L’Ausl di Piacenza ha licenziato per giusta causa, con una delibera aziendale, Emanuele Michieletti, il primario del reparto di radiologia dell’ospedale civile di Piacenza finito agli arresti domiciliari nei giorni scorsi con l’accusa di violenza sessuale aggravata (ai danni di dottoresse e infermiere della stessa struttura sanitaria) e atti persecutori. Al posto di Michieletti è già stato nominato un direttore ad interim.
Ad annunciare la notizia è stata Paola Bardasi, direttrice generale dell’Ausl piacentina: “Abbiamo già iniziato analisi e verifiche interne e non escludiamo provvedimenti, a breve, dopo un confronto anche con l’autorità giudiziaria. Non appena possibile vogliamo capire come tutelare tutte le donne coinvolte in questa vicenda, stiamo preparando gli atti e valuteremo di costituirci parte civile nel processo”.

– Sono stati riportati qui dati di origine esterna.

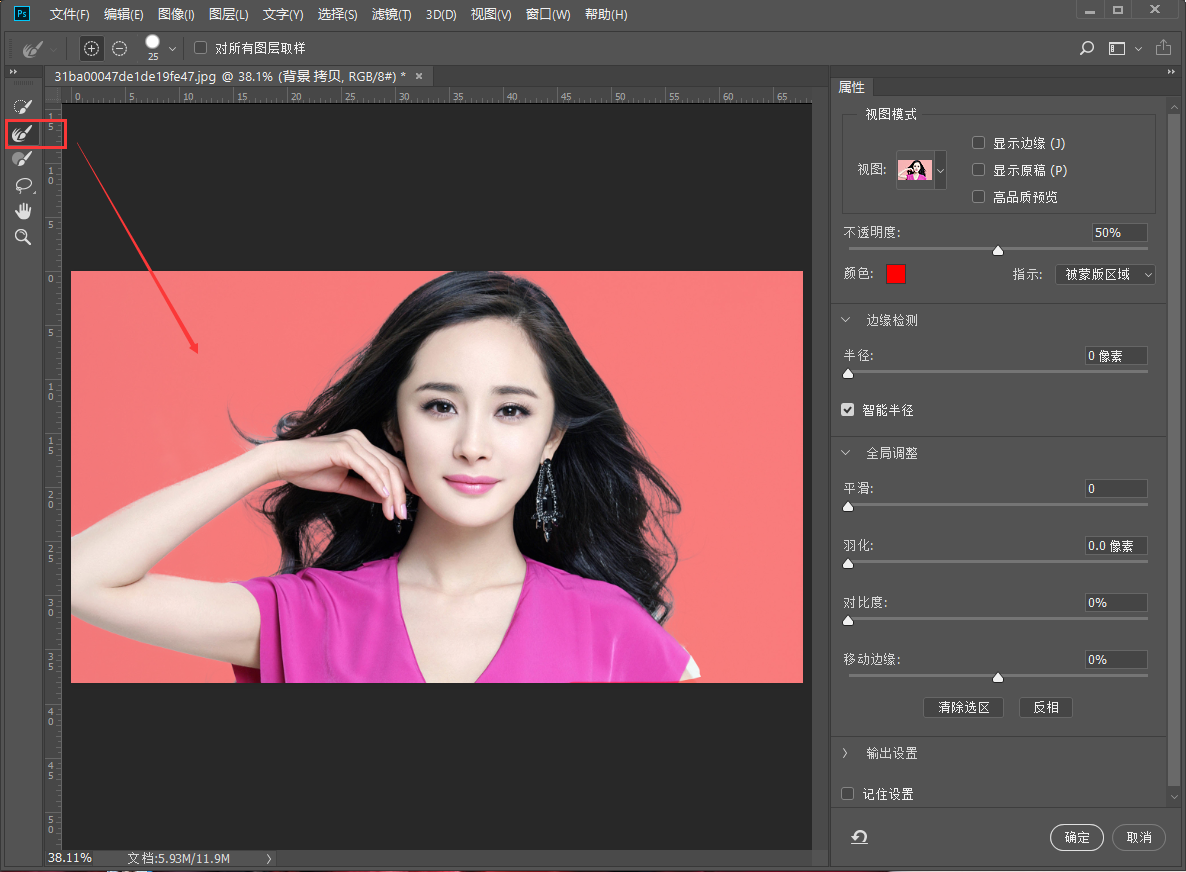The width and height of the screenshot is (1186, 872).
Task: Select the Refine Edge Brush tool
Action: [x=23, y=132]
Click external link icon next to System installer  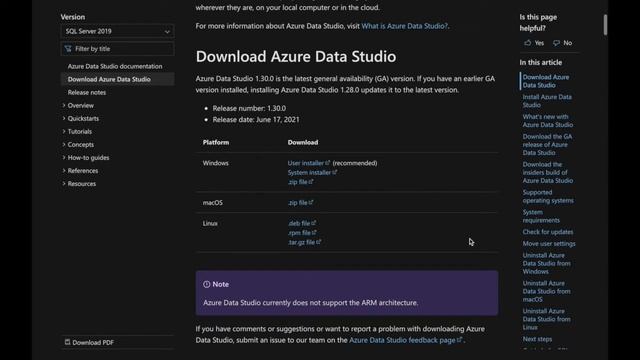pos(335,172)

Nel frattempo il primario, nella prima udienza davanti al giudice per le indagini preliminari del tribunale di Piacenza, si è avvalso della facoltà di non rispondere, in attesa di leggere gli atti di accusa dell’inchiesta. A suo carico pesa quanto emerso da intercettazioni telefoniche e ambientali (audio/video) registrate durante 45 giorni di monitoraggio della situazione, che secondo gli inquirenti avrebbero consentito di ricostruire ben 32 episodi di violenze sessuali in reparto, tra rapporti orali e rapporti sessuali completi – alcuni consenzienti, ma altri estorti con coercizione.